Very few people are interested in making data-driven decisions. They want an
employee (subordinate) who will prove that the decision they've made or are
planning to make, is correct. Anything else is, as you say, very internally
disruptive.

Being a data scientist or data analyst at a startup is (for the most part) a
completely miserable existence. You are relegated to doing interesting things
that are usually discarded. It can make you feel like your job is pointless.
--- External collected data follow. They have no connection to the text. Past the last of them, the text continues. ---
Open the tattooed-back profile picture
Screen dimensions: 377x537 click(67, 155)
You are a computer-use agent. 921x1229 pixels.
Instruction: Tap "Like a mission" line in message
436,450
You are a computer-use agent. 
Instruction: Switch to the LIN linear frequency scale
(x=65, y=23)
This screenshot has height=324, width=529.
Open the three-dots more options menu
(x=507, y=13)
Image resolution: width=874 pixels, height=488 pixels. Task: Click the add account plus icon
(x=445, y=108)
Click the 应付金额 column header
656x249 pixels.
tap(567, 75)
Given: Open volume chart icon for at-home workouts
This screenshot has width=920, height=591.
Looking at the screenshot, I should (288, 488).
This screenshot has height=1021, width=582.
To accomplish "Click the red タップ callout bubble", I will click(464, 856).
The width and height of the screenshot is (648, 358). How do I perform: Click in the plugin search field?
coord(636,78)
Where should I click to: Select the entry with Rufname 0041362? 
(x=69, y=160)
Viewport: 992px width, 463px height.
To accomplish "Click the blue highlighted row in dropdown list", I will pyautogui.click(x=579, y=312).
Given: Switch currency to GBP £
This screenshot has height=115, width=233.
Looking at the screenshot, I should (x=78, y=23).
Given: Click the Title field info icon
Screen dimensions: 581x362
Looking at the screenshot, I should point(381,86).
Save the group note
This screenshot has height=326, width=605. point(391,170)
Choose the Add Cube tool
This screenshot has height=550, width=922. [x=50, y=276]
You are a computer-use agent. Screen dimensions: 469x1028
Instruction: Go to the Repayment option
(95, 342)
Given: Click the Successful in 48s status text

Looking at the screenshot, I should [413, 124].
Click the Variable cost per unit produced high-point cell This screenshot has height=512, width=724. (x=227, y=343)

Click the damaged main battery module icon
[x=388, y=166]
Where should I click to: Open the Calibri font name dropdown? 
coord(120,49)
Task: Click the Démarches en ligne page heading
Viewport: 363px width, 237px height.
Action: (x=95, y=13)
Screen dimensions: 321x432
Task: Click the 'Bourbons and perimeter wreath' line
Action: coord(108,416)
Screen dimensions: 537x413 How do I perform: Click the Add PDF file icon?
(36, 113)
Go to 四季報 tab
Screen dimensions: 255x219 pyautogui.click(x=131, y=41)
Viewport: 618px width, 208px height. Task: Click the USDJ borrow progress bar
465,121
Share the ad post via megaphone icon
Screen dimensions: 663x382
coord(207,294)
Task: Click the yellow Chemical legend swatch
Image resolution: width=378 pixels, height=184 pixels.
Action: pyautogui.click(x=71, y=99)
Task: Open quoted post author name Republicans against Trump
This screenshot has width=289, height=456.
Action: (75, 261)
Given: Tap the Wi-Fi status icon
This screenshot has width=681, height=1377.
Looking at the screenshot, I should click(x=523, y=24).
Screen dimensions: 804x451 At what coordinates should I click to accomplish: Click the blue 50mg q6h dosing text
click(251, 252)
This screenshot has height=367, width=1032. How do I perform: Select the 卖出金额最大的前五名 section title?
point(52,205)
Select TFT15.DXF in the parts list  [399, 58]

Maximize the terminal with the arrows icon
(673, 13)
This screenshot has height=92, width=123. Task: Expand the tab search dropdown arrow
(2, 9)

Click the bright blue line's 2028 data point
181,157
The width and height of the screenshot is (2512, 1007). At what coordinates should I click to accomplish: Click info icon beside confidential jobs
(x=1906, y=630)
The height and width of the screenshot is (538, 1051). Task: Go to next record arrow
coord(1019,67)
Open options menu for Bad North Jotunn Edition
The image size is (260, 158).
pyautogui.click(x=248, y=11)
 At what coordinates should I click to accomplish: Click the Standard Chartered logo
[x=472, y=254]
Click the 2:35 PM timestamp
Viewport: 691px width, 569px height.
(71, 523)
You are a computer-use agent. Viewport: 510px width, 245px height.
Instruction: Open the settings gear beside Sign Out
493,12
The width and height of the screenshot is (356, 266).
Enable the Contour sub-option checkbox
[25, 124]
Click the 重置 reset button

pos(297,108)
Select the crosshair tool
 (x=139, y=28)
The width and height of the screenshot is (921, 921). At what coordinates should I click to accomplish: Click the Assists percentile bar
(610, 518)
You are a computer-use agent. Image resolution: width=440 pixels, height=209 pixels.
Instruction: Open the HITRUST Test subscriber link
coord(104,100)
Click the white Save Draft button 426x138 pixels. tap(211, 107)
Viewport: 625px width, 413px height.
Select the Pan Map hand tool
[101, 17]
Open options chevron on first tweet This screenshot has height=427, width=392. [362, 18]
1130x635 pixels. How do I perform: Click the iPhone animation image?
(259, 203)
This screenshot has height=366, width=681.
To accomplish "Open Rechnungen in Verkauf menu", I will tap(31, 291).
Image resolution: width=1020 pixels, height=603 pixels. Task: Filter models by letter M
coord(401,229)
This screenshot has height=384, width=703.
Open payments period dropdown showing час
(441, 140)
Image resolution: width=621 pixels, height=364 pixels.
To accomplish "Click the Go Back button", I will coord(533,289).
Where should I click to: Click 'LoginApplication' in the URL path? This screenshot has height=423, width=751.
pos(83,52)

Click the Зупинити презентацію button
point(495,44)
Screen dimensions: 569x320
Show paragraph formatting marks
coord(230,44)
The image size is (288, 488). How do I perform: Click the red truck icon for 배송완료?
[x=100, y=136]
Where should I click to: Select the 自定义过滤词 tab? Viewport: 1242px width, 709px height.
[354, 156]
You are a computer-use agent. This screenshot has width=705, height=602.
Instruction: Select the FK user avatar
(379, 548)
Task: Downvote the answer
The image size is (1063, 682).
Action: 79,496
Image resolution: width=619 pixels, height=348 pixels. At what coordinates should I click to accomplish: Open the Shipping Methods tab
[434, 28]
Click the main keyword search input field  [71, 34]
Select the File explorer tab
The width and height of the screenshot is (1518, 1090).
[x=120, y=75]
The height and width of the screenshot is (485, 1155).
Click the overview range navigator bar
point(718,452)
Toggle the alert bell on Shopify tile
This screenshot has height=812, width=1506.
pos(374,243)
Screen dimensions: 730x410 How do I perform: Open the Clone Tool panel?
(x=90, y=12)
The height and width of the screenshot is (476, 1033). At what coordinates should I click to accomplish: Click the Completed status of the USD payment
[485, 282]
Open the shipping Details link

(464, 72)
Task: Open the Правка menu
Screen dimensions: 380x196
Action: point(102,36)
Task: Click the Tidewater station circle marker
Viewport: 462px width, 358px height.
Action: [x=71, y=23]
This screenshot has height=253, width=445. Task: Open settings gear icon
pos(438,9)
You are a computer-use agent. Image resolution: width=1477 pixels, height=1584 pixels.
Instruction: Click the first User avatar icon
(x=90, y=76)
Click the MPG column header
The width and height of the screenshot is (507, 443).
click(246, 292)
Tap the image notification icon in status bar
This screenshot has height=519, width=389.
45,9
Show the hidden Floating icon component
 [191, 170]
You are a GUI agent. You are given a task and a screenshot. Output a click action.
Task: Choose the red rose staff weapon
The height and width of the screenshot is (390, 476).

In the end, one either makes the decision to be (at best) useless, or (at
worst) a puppet. That, or you quit.

Thank you so much for your comment - it's refreshing to see I'm not alone in
feeling like this.

------
ajnin
This is not very convincing. He starts off by saying that the "traditional"
model where the data scientists do the thinking while the engineers do the
doing is unsuccessful because the engineers need to get invested in other
people's ideas, need to maintain them and get blamed if they fail while the
data scientists get all the praise. So he suggests replacing this with a new
model where the engineers work horizontally aka in the shadows, have to be
"Tony Stark tailors" and get out of the way while the data scientists get to
be Tony Stark. Which is basically the same thing.

------
nkurz
ETL (Extract, Transform and Load) is a process in data warehousing responsible
for pulling data out of the source systems and placing it into a data
warehouse.

[http://datawarehouse4u.info/ETL-
process.html](http://datawarehouse4u.info/ETL-process.html)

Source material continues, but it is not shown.